L’innovation en Islam (Ibnou ‘Âbidîn) :

Dans son livre « Raddou l-Mouhtâri ‘ala d-Dourri l-Moukhtâr », après avoir fait mention de l’innovation interdite, Le Shaykh, l’Imâm Ibnou ‘Âbidîn qu’Allah lui fasse miséricorde) a dit :

« L’innovation peut être un devoir, comme le fait d’établir les preuves pour répliquer aux gens des groupes égarés et l’apprentissage de la grammaire arabe qui permet de comprendre le Livre (Al-Qour-ân) et la Tradition Prophétique (As-Sounnah) ; elle peut être recommandée comme l’édification des ribât ou des madrassah (école) ainsi que toute œuvre de bienfaisance qui n’avait pas lieu durant la première période de l’Islâm, elle peut être déconseillée comme la décoration excessive des mosquées et elle peut être indifférente comme le fait de multiplier les plaisirs de la table, des boissons et des vêtements ».
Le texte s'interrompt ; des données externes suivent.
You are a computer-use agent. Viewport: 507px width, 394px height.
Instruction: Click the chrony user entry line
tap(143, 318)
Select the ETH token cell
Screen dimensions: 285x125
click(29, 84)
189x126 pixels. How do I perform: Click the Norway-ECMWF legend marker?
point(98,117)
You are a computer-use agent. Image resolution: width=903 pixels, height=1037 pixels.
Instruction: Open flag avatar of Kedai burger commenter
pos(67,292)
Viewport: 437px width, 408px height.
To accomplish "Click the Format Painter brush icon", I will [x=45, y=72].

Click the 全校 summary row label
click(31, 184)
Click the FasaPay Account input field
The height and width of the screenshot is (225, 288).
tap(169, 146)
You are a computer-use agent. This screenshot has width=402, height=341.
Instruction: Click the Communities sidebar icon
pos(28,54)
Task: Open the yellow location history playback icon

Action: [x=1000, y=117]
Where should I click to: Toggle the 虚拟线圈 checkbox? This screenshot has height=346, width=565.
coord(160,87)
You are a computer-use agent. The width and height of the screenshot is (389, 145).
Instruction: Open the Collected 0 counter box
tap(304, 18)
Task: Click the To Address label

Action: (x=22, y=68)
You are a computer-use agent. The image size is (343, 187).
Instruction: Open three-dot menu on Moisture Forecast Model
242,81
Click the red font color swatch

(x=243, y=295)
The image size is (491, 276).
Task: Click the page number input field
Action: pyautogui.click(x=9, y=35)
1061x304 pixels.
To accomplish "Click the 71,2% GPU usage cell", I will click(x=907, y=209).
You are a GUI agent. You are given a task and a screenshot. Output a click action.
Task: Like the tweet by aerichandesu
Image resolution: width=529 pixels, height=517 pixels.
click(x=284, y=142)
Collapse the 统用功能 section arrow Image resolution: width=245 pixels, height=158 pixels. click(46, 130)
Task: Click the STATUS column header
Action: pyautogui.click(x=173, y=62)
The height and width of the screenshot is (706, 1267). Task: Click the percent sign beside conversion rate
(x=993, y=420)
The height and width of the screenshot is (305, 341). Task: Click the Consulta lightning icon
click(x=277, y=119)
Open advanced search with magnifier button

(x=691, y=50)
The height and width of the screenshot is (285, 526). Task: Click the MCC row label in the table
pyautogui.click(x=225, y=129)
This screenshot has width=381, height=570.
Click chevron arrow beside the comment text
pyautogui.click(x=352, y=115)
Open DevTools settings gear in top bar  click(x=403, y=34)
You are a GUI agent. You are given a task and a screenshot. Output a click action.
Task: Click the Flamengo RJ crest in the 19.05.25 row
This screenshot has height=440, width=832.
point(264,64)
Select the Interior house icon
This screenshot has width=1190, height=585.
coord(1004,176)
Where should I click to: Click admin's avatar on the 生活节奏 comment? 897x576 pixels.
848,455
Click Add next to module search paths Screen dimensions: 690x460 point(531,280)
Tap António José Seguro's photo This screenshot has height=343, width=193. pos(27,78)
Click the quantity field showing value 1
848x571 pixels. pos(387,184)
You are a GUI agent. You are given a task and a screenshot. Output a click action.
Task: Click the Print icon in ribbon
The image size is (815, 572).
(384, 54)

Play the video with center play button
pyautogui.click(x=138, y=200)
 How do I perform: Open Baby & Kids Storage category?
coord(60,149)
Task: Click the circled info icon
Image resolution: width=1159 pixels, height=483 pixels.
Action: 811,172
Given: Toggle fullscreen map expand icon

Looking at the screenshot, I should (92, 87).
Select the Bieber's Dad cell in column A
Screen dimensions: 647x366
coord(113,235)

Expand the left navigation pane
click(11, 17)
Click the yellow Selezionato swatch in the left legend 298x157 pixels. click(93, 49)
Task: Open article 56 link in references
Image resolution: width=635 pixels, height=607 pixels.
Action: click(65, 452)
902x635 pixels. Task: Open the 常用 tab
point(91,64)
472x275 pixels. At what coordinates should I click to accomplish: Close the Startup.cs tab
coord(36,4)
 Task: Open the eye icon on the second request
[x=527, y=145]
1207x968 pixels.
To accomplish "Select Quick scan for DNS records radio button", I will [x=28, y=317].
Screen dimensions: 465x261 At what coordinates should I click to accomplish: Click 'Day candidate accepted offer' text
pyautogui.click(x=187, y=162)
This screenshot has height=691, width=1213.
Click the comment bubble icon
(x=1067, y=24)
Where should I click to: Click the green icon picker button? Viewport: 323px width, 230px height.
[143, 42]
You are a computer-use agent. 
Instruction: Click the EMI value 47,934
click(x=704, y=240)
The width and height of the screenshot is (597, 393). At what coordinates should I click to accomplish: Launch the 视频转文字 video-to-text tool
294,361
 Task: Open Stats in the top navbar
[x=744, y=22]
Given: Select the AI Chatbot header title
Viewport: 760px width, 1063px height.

Le prophète (صلى الله عليه وسلم) a lui même enseigné qu’une innovation peut être bonne et récompensée par sa parole qui a pour sens : « Celui qui instaure dans l’Islâm une bonne tradition (sounnah) en aura la récompense et l’équivalent de la récompense de ceux qui œuvreront avec après lui, sans que leurs récompenses ne soient diminuées en rien ; et celui qui instaure dans l’Islâm une mauvaise tradition se chargera de son péché et de l’équivalent du péché de ceux qui œuvreront avec après lui, sans que leurs péchés ne soient diminués en rien. » (Rapporté par Mouslim).

Quant au hadîth qui comprend les termes « كل بدعة ضلالة » [koullou bid’atin dalâlah], les savants de l’Islâm [voir l’explication de ‘Imam An-Nawawi] ont dit que « كل » [koullou] signifie ici « la plupart », c’est-à-dire que la plupart des innovations mènent à l’égarement.